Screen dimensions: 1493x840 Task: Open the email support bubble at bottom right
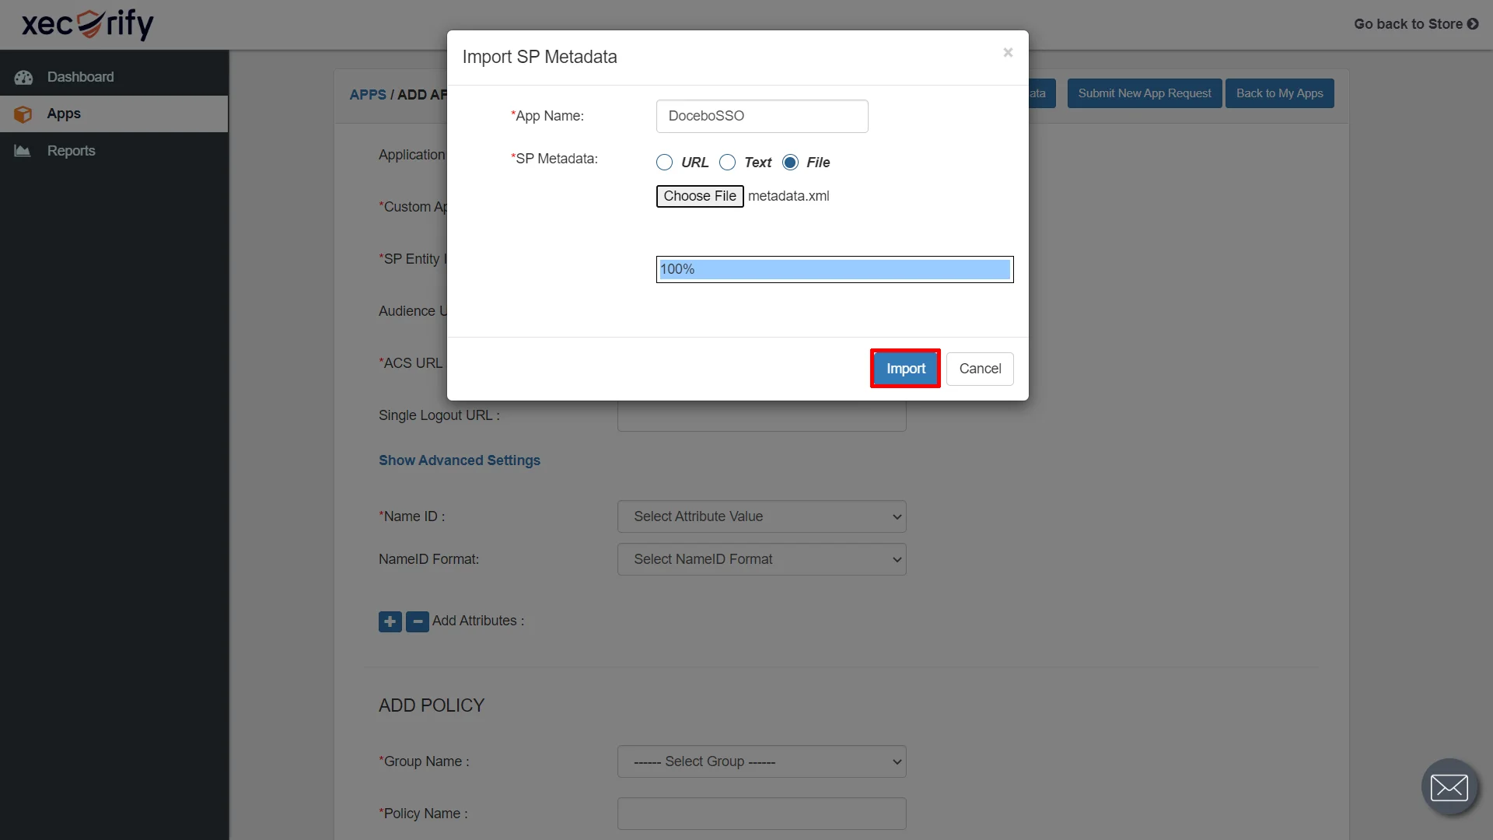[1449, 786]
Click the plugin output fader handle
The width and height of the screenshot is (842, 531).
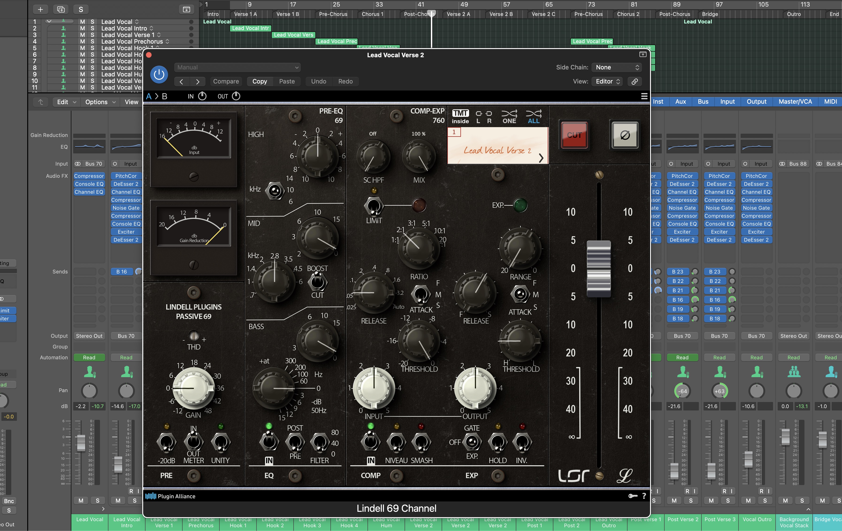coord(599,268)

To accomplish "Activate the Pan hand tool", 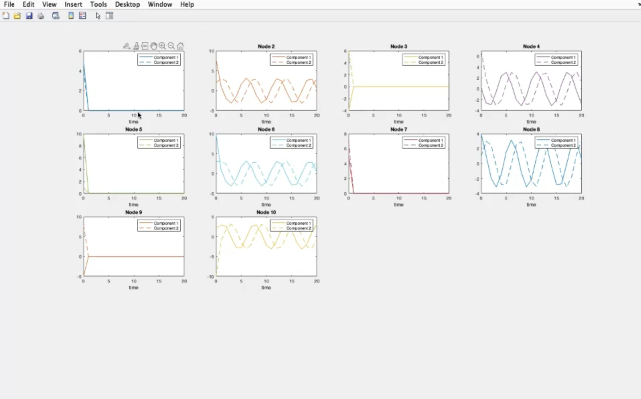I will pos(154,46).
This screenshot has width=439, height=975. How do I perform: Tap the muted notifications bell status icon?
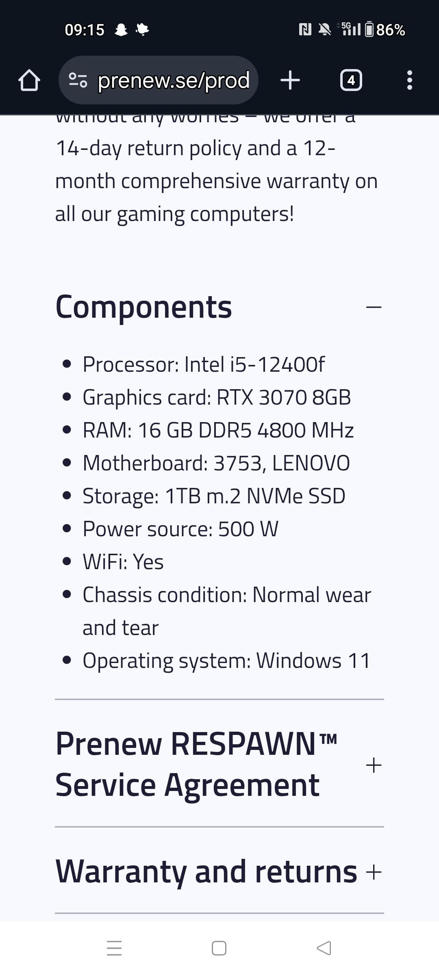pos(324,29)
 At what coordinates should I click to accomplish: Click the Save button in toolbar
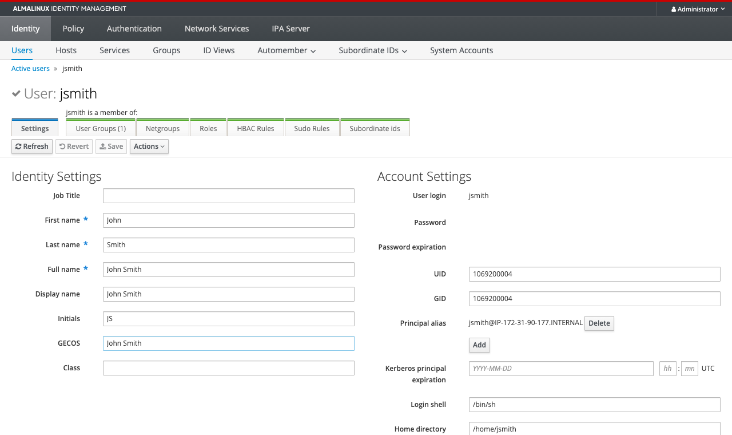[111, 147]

» **THE EXERCISE**
Rewrite everything from the line containing "This screenshot has" down to the end of the data as a numbered list, skipping blank lines. Leave the pictures out.

» **EXERCISE SOLUTION**
1. This screenshot has width=439, height=975. How do I perform: Tap the muted notifications bell status icon?
2. pos(324,29)
3.  At what coordinates should I click to accomplish: Click the Save button in toolbar
4. [111, 147]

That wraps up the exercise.